Data for review:
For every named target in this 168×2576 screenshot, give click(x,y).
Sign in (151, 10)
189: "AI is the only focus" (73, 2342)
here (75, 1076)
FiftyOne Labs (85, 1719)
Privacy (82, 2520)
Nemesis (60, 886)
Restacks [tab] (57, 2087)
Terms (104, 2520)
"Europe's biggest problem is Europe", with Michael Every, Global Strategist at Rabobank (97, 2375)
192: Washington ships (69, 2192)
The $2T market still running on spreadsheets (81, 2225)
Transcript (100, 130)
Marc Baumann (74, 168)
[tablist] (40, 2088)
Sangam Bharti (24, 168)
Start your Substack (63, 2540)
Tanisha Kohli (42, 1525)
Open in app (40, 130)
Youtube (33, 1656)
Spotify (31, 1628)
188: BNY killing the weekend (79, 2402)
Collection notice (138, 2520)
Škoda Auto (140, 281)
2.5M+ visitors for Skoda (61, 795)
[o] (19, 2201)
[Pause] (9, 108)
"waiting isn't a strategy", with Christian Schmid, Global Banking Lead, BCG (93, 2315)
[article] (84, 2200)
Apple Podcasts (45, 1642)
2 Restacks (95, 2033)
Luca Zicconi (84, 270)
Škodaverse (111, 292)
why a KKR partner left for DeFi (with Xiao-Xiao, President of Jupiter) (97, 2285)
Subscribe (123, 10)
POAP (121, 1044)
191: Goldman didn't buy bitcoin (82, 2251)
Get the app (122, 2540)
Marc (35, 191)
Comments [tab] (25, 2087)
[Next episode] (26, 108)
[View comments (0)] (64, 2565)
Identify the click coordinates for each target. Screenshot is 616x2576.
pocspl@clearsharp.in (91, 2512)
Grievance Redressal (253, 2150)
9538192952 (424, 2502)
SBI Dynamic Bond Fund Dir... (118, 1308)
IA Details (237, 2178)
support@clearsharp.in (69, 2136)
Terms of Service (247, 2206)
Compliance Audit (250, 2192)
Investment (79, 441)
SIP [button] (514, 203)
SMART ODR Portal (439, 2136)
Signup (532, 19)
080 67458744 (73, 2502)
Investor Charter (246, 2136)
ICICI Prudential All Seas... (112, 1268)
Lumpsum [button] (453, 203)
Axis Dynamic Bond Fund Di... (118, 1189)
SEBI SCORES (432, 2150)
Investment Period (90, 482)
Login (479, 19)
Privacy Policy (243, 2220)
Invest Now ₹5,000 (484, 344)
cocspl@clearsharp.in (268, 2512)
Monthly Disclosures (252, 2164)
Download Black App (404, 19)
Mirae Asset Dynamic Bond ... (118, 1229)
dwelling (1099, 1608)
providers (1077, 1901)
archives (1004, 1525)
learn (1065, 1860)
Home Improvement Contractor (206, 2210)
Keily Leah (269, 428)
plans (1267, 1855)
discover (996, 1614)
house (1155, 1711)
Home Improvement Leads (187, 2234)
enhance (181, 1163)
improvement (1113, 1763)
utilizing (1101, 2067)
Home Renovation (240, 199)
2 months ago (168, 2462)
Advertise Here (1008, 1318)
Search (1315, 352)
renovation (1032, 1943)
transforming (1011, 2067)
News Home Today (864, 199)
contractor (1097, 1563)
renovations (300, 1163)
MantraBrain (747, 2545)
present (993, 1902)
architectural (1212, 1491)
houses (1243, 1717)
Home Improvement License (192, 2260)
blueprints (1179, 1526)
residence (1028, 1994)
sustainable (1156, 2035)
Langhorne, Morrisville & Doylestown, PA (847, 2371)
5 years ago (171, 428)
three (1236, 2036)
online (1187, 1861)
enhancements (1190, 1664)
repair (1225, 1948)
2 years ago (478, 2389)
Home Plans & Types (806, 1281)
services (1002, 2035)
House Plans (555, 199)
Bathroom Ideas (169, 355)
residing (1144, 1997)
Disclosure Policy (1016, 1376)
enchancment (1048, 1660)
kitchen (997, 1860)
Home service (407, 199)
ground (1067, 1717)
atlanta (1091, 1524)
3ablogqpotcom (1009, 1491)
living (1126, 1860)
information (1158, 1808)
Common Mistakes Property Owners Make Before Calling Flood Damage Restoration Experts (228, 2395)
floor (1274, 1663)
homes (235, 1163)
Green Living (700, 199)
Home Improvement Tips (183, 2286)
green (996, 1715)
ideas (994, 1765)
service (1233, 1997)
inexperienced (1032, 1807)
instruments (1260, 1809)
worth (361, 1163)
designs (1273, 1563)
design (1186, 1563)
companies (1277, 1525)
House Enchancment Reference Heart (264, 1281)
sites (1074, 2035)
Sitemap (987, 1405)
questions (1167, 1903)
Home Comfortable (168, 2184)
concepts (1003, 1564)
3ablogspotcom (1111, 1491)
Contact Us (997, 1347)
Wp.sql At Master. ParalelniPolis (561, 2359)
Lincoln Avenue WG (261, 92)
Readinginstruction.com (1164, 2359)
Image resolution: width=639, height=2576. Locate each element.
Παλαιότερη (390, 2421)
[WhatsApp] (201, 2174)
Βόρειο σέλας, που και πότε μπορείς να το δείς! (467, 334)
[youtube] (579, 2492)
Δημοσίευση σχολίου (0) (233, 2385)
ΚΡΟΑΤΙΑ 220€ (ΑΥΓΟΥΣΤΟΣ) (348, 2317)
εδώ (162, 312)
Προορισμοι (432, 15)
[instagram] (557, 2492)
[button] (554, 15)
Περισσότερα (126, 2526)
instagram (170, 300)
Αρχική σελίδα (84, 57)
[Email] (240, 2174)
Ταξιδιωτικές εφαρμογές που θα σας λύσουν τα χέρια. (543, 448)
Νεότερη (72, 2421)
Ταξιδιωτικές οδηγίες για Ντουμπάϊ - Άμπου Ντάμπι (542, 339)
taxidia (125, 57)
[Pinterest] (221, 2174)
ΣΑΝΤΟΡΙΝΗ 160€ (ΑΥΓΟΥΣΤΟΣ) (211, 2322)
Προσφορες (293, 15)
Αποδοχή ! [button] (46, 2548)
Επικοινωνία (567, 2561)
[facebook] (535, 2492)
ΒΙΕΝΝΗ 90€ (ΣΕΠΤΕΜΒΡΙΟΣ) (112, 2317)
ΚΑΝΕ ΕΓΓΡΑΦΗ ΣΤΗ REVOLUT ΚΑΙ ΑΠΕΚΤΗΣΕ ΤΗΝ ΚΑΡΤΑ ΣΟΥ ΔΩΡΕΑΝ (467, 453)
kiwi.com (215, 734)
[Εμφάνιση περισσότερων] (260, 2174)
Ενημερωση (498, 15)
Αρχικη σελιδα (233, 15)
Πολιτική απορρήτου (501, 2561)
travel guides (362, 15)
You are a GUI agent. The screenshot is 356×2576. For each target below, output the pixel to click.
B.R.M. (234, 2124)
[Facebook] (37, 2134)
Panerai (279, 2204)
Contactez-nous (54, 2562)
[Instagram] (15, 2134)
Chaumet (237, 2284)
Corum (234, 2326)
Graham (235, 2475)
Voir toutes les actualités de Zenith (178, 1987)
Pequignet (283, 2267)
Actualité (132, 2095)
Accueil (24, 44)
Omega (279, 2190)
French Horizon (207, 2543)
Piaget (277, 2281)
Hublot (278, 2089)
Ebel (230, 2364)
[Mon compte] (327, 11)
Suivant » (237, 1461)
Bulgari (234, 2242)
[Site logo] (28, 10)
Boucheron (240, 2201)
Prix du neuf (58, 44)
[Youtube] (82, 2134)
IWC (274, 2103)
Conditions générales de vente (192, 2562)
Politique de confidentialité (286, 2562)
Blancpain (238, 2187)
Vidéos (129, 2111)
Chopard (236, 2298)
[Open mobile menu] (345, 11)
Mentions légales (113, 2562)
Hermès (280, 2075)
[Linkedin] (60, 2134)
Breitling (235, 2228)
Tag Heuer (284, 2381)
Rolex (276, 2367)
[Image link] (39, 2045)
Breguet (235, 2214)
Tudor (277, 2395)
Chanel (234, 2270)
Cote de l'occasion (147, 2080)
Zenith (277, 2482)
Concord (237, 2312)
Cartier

Assignment:
Where the listing above reaches the line that contains "Hublot (278, 2089)", start retyping, and finish with the line that contains "Conditions générales de vente (192, 2562)"; reproduce those lines exactly and no others.

Exercise answer:
Hublot (278, 2089)
Ebel (230, 2364)
[Mon compte] (327, 11)
Suivant » (237, 1461)
Bulgari (234, 2242)
[Site logo] (28, 10)
Boucheron (240, 2201)
Prix du neuf (58, 44)
[Youtube] (82, 2134)
IWC (274, 2103)
Conditions générales de vente (192, 2562)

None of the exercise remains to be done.